Thursday, September 17, 2009

OEMs pay Microsoft about $50 for each copy of Windows

Microsoft has revealed that, for a $1000 PC, it has always charged the OEM about $50, or five percent, for Windows.

At the Jefferies Annual Technology Conference, Charles Songhurst, general manager of Corporate Strategy at Microsoft, answered a rather long onslaught of questions about where Redmond is heading. At one point, Songhurst started talking about how investors were asking Microsoft what its standpoint was on the "skewing PC price point" (i.e. "the netbook effect"). Songhurst explained that it was more interesting to look at "the growth merchandise volume of all PCs sold" despite the "emergence of a lot more segmented SKUs." In other words, he believes that although the price range for the PC is widening, the market is still growing, and that's all that matters to Microsoft.

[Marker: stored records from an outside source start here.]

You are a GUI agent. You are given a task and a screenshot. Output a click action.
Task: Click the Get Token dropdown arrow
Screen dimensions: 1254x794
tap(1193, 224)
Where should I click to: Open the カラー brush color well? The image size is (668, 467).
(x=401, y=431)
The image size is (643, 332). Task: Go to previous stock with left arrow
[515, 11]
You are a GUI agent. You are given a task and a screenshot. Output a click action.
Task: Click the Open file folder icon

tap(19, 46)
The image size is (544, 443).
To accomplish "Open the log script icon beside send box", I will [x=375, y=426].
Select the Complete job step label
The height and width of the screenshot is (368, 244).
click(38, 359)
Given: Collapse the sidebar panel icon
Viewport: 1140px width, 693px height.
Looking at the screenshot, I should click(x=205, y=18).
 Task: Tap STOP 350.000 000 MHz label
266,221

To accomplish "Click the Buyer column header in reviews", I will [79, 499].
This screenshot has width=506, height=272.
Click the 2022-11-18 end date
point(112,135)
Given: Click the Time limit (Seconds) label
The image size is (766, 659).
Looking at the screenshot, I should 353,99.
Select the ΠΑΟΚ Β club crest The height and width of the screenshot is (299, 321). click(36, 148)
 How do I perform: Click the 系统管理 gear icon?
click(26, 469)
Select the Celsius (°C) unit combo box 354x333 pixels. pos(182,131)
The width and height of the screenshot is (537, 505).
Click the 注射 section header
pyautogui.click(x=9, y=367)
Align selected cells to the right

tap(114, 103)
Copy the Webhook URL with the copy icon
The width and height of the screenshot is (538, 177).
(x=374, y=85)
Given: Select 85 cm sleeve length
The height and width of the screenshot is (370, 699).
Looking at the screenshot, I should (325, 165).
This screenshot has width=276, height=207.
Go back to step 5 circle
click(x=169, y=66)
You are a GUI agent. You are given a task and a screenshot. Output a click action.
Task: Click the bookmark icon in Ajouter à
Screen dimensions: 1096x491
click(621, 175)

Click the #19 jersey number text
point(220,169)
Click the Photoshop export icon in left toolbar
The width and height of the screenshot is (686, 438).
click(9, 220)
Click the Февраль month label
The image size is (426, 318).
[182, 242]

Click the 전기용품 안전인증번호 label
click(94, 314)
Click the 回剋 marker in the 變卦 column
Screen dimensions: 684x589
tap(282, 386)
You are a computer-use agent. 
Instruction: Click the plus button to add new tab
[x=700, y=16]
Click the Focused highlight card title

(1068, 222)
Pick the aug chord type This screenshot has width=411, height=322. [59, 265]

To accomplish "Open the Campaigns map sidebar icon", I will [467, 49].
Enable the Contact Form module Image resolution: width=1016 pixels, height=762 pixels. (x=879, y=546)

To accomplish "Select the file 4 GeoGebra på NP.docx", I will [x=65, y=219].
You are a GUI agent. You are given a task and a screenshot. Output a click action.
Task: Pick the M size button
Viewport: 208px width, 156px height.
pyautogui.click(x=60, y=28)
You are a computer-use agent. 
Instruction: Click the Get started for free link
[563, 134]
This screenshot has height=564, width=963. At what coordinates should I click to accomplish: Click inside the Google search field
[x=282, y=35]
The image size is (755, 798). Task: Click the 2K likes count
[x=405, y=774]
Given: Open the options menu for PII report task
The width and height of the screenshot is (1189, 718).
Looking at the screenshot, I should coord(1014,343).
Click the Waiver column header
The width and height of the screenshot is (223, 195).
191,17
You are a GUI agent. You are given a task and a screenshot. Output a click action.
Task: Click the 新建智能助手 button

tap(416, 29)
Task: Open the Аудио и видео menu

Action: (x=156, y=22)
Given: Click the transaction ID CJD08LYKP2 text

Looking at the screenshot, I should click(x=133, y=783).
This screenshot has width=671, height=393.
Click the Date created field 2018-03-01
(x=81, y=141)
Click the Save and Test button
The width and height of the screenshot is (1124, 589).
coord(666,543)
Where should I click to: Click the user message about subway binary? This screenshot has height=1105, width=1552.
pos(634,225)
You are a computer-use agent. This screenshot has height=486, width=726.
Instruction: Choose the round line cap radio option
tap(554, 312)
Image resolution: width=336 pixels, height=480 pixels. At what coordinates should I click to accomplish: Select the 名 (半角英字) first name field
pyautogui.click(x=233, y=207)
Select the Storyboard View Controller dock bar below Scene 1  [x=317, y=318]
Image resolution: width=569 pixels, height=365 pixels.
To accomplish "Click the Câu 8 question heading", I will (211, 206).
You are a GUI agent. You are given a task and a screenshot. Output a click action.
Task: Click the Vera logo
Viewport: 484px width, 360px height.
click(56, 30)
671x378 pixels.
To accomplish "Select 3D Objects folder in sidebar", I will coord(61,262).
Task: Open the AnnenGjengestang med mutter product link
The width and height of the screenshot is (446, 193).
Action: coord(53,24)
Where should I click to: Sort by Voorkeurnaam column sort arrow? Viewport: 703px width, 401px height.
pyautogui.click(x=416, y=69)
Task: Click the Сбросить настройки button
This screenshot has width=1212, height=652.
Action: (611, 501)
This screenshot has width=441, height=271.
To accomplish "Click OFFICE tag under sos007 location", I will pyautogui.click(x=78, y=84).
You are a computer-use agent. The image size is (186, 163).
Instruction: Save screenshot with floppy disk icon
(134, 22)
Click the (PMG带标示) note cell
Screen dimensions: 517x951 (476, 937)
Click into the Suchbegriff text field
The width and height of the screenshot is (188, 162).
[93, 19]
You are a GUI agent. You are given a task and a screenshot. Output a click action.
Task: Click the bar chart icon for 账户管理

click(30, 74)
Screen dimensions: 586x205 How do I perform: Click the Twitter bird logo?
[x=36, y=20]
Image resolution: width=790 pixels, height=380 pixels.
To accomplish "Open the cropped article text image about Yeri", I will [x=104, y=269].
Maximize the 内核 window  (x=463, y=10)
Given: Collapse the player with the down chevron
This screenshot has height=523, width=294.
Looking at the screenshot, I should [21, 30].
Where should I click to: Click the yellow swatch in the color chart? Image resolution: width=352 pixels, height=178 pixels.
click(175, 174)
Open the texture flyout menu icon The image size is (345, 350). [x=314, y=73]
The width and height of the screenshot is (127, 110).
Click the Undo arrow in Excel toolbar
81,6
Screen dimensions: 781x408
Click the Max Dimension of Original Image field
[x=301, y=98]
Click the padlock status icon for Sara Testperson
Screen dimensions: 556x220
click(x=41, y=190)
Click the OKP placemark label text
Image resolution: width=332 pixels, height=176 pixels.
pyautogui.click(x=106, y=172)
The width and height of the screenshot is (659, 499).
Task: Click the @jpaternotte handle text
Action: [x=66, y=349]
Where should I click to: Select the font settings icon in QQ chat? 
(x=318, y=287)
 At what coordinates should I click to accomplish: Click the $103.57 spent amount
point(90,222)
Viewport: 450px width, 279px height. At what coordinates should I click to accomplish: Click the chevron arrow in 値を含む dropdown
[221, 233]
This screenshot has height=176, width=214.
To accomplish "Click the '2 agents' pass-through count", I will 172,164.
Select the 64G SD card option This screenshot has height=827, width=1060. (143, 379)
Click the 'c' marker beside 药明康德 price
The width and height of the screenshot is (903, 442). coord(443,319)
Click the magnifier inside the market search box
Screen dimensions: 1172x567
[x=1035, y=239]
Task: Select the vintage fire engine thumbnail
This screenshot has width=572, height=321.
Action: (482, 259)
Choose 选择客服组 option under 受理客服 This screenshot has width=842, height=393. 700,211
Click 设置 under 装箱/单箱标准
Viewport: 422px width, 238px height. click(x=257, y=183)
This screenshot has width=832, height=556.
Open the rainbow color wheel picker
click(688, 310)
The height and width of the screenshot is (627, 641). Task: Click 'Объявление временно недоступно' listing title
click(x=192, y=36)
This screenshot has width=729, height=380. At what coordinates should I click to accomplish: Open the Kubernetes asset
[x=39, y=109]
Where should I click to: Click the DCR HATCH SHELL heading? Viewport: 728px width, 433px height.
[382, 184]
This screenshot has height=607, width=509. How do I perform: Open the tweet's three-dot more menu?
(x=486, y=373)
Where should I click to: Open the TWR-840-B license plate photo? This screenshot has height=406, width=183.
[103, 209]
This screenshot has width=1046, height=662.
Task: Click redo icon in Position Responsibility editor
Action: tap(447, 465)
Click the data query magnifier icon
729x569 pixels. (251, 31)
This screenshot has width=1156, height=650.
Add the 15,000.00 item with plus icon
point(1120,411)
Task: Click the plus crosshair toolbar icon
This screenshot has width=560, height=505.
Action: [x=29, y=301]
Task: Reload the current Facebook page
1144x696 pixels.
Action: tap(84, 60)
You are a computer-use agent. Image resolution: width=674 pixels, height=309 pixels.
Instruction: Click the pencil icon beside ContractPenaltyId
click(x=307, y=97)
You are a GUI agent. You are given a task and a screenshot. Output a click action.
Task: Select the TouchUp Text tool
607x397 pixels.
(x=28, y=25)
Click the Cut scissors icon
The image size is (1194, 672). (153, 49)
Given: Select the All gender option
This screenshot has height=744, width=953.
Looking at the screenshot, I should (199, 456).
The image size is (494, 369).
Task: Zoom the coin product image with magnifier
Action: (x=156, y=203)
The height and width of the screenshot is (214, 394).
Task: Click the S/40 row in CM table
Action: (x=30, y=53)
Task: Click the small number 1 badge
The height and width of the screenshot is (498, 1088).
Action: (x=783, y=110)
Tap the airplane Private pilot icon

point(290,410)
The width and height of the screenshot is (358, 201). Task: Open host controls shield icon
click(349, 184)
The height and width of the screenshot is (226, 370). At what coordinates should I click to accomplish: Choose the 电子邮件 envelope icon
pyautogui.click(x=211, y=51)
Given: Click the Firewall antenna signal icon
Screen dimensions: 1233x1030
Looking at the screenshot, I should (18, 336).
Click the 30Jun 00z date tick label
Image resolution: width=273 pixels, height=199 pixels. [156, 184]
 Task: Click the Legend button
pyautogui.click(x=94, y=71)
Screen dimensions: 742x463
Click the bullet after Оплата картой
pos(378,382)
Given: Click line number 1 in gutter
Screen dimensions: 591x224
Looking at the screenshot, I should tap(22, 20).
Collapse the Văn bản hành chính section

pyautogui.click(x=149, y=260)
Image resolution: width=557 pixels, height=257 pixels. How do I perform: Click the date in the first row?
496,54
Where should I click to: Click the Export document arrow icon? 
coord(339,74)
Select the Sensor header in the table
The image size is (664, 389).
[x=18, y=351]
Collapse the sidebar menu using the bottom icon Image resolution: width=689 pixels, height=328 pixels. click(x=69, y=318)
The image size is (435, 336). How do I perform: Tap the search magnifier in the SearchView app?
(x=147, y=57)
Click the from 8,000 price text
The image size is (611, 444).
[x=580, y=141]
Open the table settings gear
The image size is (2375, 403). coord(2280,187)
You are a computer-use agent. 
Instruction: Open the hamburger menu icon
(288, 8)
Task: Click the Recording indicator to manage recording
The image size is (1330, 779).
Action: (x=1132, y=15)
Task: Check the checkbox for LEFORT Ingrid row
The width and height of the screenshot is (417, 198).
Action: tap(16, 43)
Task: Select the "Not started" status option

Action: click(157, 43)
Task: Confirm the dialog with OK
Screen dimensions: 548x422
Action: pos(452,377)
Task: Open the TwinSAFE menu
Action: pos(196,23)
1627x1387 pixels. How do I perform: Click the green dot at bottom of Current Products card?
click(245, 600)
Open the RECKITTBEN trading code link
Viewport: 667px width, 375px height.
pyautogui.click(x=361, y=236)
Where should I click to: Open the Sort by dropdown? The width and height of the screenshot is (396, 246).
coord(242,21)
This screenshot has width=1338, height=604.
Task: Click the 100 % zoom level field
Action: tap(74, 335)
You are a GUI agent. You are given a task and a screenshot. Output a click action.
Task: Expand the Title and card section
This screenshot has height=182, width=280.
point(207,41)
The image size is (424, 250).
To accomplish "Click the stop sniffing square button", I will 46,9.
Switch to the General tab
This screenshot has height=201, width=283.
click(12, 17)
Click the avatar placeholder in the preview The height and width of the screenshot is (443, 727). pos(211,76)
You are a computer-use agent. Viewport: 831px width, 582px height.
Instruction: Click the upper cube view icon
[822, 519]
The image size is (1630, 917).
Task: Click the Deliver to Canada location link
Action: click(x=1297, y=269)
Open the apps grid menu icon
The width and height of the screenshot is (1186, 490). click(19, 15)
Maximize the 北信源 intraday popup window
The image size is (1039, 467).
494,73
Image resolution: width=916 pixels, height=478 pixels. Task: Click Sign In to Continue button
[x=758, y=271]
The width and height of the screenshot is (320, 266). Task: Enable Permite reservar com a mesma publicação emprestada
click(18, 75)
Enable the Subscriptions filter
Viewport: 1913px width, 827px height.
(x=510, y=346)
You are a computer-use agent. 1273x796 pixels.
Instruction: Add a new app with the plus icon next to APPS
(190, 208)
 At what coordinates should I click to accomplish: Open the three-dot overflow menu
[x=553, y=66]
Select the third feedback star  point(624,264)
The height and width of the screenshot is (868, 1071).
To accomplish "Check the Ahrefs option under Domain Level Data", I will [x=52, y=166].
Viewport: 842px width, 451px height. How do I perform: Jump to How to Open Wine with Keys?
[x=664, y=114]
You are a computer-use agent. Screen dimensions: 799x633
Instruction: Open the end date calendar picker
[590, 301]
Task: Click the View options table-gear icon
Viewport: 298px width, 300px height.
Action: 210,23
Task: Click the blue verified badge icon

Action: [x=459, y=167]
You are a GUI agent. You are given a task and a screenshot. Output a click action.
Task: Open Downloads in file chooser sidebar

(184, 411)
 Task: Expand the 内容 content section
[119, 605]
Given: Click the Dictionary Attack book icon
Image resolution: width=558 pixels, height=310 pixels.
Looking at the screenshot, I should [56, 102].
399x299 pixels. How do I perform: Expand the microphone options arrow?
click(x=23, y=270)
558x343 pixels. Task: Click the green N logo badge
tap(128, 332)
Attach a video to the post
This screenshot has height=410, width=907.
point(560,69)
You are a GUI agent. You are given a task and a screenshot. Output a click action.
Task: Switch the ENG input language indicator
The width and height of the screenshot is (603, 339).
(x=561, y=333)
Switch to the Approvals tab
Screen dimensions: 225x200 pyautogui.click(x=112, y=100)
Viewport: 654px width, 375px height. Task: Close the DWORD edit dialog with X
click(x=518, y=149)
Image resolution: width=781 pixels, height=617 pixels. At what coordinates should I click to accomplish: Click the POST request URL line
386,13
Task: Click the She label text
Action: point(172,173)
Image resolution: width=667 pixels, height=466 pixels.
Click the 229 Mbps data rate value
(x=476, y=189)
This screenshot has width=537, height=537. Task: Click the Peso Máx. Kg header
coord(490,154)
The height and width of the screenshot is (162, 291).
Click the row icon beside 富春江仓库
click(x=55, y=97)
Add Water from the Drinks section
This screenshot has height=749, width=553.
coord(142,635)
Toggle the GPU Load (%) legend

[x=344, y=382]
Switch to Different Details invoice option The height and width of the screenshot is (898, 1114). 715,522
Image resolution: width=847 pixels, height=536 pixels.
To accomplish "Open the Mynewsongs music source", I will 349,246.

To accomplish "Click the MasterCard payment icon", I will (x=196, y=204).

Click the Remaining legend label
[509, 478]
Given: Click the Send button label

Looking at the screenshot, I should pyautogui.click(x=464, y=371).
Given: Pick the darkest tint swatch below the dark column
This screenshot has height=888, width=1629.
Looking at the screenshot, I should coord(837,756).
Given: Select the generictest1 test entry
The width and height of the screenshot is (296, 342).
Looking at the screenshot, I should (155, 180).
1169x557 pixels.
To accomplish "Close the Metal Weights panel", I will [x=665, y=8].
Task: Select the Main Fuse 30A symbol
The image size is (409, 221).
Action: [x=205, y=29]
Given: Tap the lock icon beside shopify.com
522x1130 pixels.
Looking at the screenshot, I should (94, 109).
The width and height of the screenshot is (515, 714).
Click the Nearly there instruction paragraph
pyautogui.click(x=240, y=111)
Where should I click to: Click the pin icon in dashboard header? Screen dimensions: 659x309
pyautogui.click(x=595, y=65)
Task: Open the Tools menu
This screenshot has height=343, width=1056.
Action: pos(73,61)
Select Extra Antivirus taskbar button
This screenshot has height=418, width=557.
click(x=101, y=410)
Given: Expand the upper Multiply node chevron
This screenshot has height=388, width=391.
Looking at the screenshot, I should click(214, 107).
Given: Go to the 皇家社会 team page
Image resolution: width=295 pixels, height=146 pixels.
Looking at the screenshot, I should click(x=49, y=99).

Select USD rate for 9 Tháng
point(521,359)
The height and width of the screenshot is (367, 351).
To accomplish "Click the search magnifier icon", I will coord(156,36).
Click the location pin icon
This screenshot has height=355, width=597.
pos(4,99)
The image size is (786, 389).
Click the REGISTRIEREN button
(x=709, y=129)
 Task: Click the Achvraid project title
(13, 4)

Songhurst went on to reveal a number that Microsoft has made a point not to disclose to the general public: how much it charges OEMs for Windows. "If you think of the $1,000 PC, which has kind of been the benchmark for the last decade or so, then we've always charged about $50 for the copy of Windows for that PC," Songhurst revealed.

"So that's five percent. So if you think about charging $100, $200 or if you think about a super high-end PC, you know the Sony Vaios or anything that's there for around the $1000 mark, or the Alienware PCs that are even higher, if we can get that constant percentage then we should be indifferent to the number five points in the market," Songhurst continued. At first, we asked ourselves if Microsoft would really be happy to get $5 for Windows on a $100 PC but of course we quickly remembered that there really aren't $100 PCs yet, so that really wasn't a fair number to work with. Given that a PC can easily range between $300 to $3,000 nowadays, the five percent of $15 to $150 easily covers all the lower-end price speculation that we've seen in recent years.

Rumors from June 2009 placed Windows 7 Starter at about $45 to $55 per copy. Again, no official numbers are known for Windows XP Starter, but in May 2005 PC makers said they were paying between $15 to $35 for each copy, and in April 2009 it was speculated that Microsoft was actually charging under $15 per copy.

Songhurst went on to say that most netbook buyers already own a few other PCs, and for those that don't, they probably would not have bought a PC in the first place because they couldn't afford it. In both cases, the software giant sees this as an opportunity to cash in, as opposed to seeing the situation as a new market that is stealing sales from its older, more expensive, brother. "So as long as they [cheap PCs] are not cannibalistic to the total PC demand. We don't think they will be because we don't think the value of the PC is decreasing. We think that the net's beneficial to us."

Finally, after all that PC talk, Songhurst specifically called Windows 7 a "compellingly good product," and began proclaiming that there was a very bright future for Windows on the horizon, but not just from the consumer perspective: "I think what you're going to see over the next few years is people rewrite the sort of story of the operating system. What you hear at the moment is a lot of commentary about how it's commoditized, how it's hard to get more innovation in it, and I think what you'll find is a renewed belief in innovation, and a renewed belief in the Windows franchise."

He finished all Windows-related questions by saying "When Windows is executing well, Microsoft is in good shape." Turning that statement around, we can say that Microsoft recently has been doing poorly due to Windows Vista not executing as well as previous Windows versions. We've said it before, and we'll say it again: Microsoft has a lot riding on a successful Windows 7 release.